While IMA meant to be used with TPM (Trusted Platform Module) on secure
platform, IMA is still usable without TPM. Here is an example procedure
about how we can give it a try to run the feature using a self-signed
root ca for demo/test purposes:

 1) Generate needed keys and certificates, following "Generate trusted
    keys" section in README of ima-evm-utils[6].

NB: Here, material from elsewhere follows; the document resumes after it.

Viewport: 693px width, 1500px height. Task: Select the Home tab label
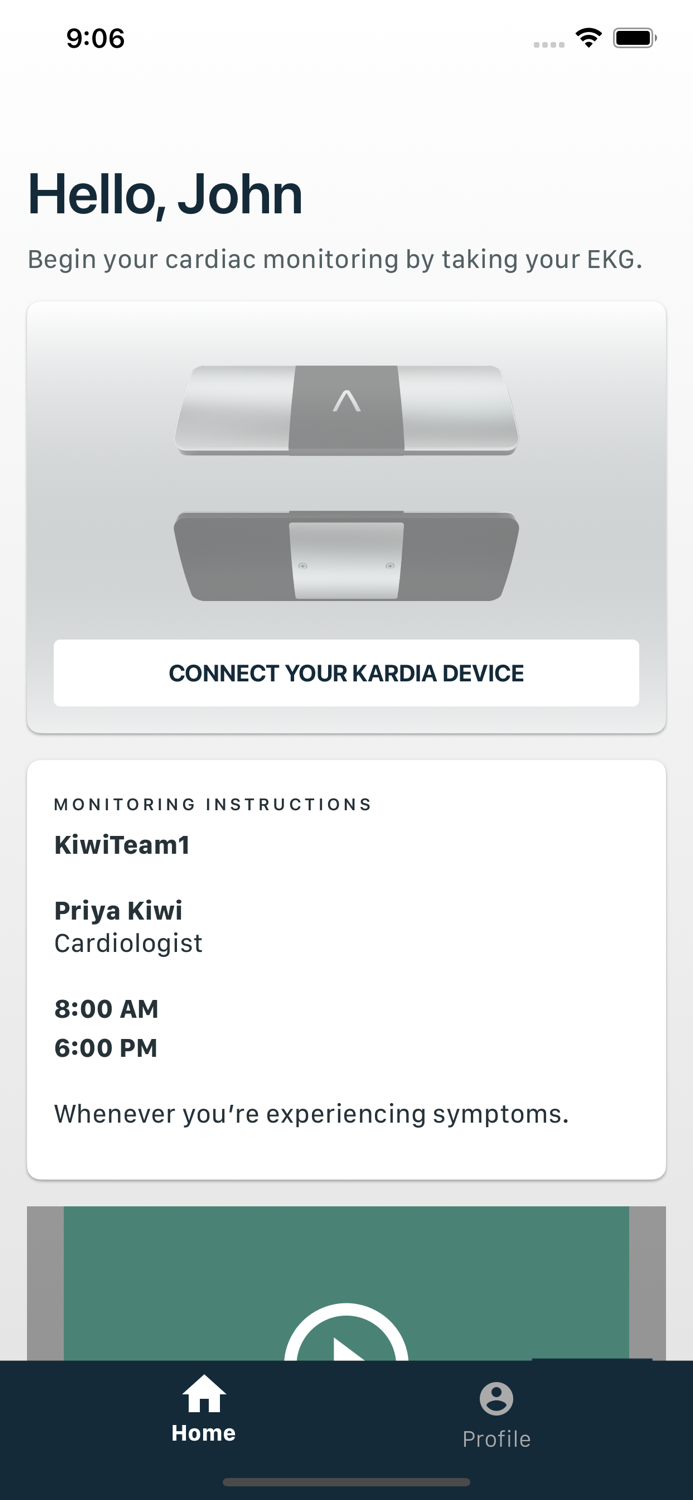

 2) Build the kernel with the following kernel configurations, specifying
    "ima-local-ca.pem" for CONFIG_SYSTEM_TRUSTED_KEYS:
	CONFIG_EXT4_FS_SECURITY
	CONFIG_INTEGRITY_SIGNATURE
	CONFIG_INTEGRITY_ASYMMETRIC_KEYS
	CONFIG_INTEGRITY_TRUSTED_KEYRING
	CONFIG_IMA
	CONFIG_IMA_WRITE_POLICY
	CONFIG_IMA_READ_POLICY
	CONFIG_IMA_APPRAISE
	CONFIG_IMA_APPRAISE_BOOTPARAM
	CONFIG_SYSTEM_TRUSTED_KEYS
    Please note that CONFIG_KEXEC_VERIFY_SIG is not, actually should
    not be, enabled.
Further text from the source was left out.